And if I understand correctly the error is supposed to be measuring the random aspect of the calculation, not the bias across multiple reruns.

Yes, so this is essentially what things come down to. The procedure to generate an estimate of logZ involves: 1) generate a sequence of logLs 2) associate a set of logXs with them 3) compute the integral

(3) just involves standard numerical integration errors. (2) involves random statistical errors because we only have a random estimator for logX (although we know its distribution and by default use the geometric/arithmetic mean). (1) involves sampling variance, since you can generate different sequences of different lengths (and different spacings). Skilling's argument for the uncertainty follows from (1), but you can also derive similar estimates following (2). Hence the rough argument that the two sources of uncertainty are comparable, giving the factor of ~2.

Ed Higson also has a nice paper looking into the sources of these dual sources of uncertainty (which also includes a few references to other studies on the topic).

Ultimately, the extra factor of 2 is just meant to be an approximation to the "true" uncertainty (in a frequentist sense); the real estimates should be generated using many realizations of simulate_run (following the strategy outlined in Higson's paper, more or less).

segasai commented 3 years ago

Okay, I think I look at the problem differently.

In my mind the only random process is the generation of V_i -- these are true volumes. And those are generated from the known Skilling random process. The likelihood values L_i are just functions of those L_i=L(V_i). But we do not observe V_i we substitute them by X_i=exp(-i/M). So in the main cause for uncertainty is this random unobserved vector {V_i} (it's only observed through L_i)

- _TASK STATEMENT_
Rewrite the comment on nested sampling uncertainty starting at "Yes, so this" and ending at "factor of ~2.", changing "sampling variance" to "sampling noise".

- _DATA_
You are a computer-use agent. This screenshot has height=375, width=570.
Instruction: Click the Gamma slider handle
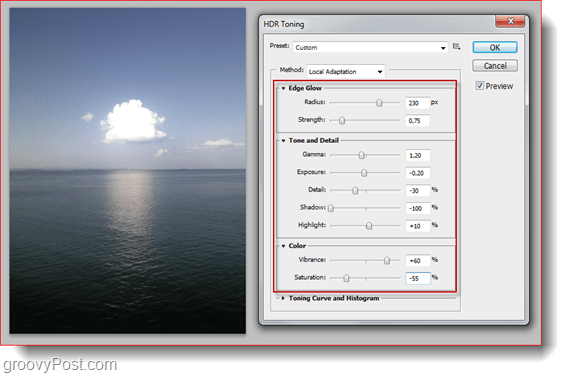point(361,156)
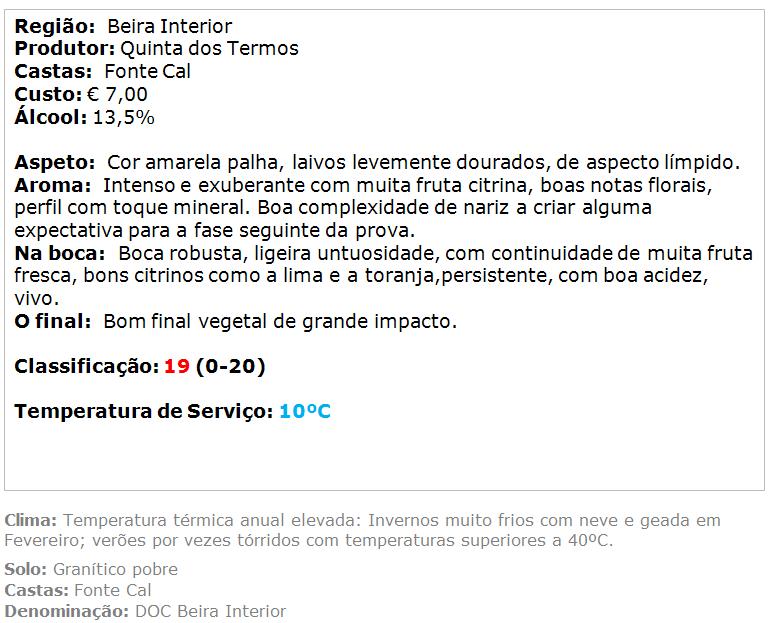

- _WRITTEN ANSWER_
Yes, so this is essentially what things come down to. The procedure to generate an estimate of logZ involves: 1) generate a sequence of logLs 2) associate a set of logXs with them 3) compute the integral

(3) just involves standard numerical integration errors. (2) involves random statistical errors because we only have a random estimator for logX (although we know its distribution and by default use the geometric/arithmetic mean). (1) involves sampling noise, since you can generate different sequences of different lengths (and different spacings). Skilling's argument for the uncertainty follows from (1), but you can also derive similar estimates following (2). Hence the rough argument that the two sources of uncertainty are comparable, giving the factor of ~2.